Sarkis was not always right. I believe he later forbid Armen from playing with me because I was a bad influence. He was right about me, and I must have shocked his old-world sensibilities, but Armen was stronger than he thought.
The Kabakjian family was well known and respected in Lansdowne. The Kabakjian twins, Bill and Ed, a year ahead of us, were good students, athletic, and popular. Their father, Dr. Kabakjian, was our school physician and family physician for many of us.
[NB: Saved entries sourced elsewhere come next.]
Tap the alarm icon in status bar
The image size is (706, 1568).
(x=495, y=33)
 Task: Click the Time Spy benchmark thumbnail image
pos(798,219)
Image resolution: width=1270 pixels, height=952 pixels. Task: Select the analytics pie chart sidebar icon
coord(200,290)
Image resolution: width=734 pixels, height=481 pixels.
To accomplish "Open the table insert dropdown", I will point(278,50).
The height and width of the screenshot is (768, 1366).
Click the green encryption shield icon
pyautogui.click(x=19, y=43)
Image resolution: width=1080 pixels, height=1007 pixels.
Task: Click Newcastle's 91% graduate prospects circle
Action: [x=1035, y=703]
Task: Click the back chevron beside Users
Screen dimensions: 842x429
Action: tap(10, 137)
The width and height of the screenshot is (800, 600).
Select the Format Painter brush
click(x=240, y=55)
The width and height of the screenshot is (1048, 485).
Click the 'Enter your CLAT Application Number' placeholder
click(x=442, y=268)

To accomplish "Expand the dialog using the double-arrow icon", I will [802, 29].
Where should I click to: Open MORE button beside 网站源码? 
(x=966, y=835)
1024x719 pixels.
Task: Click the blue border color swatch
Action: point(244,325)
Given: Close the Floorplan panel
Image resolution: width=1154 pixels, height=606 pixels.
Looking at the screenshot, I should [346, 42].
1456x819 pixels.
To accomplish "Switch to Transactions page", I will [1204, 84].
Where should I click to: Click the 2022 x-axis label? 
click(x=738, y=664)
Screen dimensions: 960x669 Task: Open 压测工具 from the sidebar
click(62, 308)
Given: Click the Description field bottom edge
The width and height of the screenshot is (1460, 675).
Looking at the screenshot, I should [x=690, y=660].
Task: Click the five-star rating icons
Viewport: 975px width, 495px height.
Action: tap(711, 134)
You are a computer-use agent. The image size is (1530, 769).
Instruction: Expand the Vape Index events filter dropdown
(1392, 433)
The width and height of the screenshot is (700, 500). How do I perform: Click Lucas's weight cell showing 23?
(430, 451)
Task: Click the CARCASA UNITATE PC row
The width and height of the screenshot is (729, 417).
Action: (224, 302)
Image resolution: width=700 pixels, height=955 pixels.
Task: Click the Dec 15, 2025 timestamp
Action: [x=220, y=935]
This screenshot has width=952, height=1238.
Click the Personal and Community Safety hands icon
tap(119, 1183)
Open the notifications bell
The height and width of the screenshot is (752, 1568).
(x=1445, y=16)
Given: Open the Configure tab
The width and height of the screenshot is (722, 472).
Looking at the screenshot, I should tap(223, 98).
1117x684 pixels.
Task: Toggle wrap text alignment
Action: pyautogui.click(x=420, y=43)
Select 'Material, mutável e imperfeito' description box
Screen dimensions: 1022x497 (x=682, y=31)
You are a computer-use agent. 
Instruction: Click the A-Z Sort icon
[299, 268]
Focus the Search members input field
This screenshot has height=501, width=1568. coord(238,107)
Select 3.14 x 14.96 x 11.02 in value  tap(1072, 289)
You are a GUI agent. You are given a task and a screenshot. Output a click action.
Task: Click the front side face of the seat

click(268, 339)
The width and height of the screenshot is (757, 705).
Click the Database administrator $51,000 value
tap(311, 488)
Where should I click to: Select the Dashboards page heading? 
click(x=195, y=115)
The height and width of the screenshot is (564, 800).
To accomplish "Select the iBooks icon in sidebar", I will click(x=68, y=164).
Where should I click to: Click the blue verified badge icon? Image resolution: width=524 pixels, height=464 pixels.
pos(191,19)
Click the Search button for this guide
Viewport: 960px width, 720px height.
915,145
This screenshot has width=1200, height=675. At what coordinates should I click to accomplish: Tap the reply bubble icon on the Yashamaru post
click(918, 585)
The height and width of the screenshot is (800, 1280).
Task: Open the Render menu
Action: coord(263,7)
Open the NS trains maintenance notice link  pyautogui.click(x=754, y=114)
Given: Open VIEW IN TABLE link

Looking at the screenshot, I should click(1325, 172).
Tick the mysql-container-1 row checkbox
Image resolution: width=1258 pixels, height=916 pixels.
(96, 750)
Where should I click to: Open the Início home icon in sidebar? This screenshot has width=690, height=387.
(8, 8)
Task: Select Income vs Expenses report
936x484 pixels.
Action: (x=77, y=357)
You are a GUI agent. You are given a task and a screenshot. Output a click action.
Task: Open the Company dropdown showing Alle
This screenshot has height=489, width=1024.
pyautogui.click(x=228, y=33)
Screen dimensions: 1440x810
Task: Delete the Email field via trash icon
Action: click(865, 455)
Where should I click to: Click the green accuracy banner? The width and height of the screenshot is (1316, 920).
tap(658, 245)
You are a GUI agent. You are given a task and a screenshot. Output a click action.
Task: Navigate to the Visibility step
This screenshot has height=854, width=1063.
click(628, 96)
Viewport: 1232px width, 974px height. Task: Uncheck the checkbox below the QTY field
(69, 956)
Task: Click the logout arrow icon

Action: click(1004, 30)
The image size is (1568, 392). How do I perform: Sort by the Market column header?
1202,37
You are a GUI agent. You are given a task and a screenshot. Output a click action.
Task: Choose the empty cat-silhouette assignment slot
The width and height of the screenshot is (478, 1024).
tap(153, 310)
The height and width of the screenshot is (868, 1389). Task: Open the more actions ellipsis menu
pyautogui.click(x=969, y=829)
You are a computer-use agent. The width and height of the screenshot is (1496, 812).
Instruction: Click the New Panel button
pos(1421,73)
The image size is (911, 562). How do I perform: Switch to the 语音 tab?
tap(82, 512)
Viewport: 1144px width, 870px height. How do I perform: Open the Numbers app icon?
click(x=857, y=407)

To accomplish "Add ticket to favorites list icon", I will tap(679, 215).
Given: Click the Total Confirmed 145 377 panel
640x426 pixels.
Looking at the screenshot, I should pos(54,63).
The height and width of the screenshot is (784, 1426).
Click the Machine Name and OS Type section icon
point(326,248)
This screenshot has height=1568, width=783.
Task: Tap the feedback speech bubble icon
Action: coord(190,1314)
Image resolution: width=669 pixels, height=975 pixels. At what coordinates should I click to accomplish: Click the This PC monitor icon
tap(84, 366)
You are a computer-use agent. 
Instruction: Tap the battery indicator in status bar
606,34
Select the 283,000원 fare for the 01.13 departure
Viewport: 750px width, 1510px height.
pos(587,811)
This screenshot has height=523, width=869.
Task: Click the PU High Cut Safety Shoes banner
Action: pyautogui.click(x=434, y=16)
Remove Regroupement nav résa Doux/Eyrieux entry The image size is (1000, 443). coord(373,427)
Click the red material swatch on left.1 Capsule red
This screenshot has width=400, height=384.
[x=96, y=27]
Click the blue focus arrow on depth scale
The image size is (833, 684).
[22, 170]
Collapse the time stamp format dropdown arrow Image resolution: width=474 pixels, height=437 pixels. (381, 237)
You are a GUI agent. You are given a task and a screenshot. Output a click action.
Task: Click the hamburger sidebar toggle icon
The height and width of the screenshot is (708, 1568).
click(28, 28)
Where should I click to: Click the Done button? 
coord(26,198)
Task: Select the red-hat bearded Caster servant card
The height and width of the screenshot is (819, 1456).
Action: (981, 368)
Unfortunately, with the best of intentions, Dr. Kabakjian’s brother put Lansdowne on the map of toxic waste. I never knew him, but he was a distinguished physics professor at the University of Penn and later head of the department. Early on, he discovered a process for extracting radium and in the 1920’s, as a side job and as a service to the community, he made radium needles for cancer treatment in the basement of his East Stratford Avenue home, long before the dangers of radiation were known. In the 1980’s his old home was discovered to be severely radioactive and was dismantled, hauled away and buried by the EPA. The real problem, however, was that he gave the sandy residue from the radium extraction to a local masonry contractor who mixed it with the concrete and grout used in constructing many Lansdowne, East Lansdowne, Yeadon, and Upper Darby basements. The people now living in those homes are restricted from staying in their basements more than a few hours per day.
I originally read that on the front page of the Wall Street Journal. You can read the details in several web sites listed by a Google search.